Gennady Vasilyevich Kostyrchenko (Костырченко, Геннадий Васильевич) (born 1954) is a Soviet and Russian historian, specializing in Soviet politics and national relations.

In 1988, he defended his candidate's dissertation titled "The People's Commissariat of the Aviation Industry on the Eve and During the Great Patriotic War (1939–1945)." In 2008, he defended his doctoral dissertation on The Political Leadership of the USSR and the Jewish Intelligentsia (1936–1953)

He worked at the Ministry of Aviation Industry, the Institute of Marxism-Leninism under the Central Committee of the CPSU, and after 1991, at the Russian Center for Preservation and Study of Documents of Contemporary History (Federal Archival Agency). He currently works as a senior researcher at the Institute of Russian History of the Russian Academy of Sciences.

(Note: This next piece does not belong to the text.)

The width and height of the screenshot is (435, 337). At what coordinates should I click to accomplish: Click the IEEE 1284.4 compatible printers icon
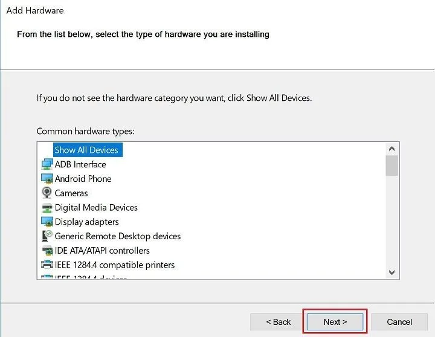(47, 265)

In 2003 Kostyrchenko was pronounced "Man of the Year 5762" by the Federation of Jewish Communities of Russia for his book "Тайная политика Сталина. Власть и антисемитизм" (Stalin's Secret Politics. Power and anti-Semitism).

==Books==

- В плену у красного фараона. Политические преследования евреев в последнее сталинское десятилетие. Moscow, Mezhdunarodnye otnosheniya, 1994.
  - Out of the Red Shadows: Anti-Semitism in Stalin’s Russia. Amherst, MA: Prometheus Books, 1995. —English edition of В плену у красного фараона.
- Тайная политика Сталина. Власть и антисемитизм. Moscow, Mezhdunarodnye otnosheniya, 2001. Second revised and expanded edition: 2003.
- Сталин против «космополитов». Власть и еврейская интеллигенция в СССР. Moscow, ROSSPEN, 2009.
- Тайная политика Хрущёва: власть, интеллигенция, еврейский вопрос. Moscow, Mezhdunarodnye otnosheniya, 2012.
- Тайная политика: от Брежнева до Горбачева Moscow, Mezhdunarodnye otnosheniya, 2019.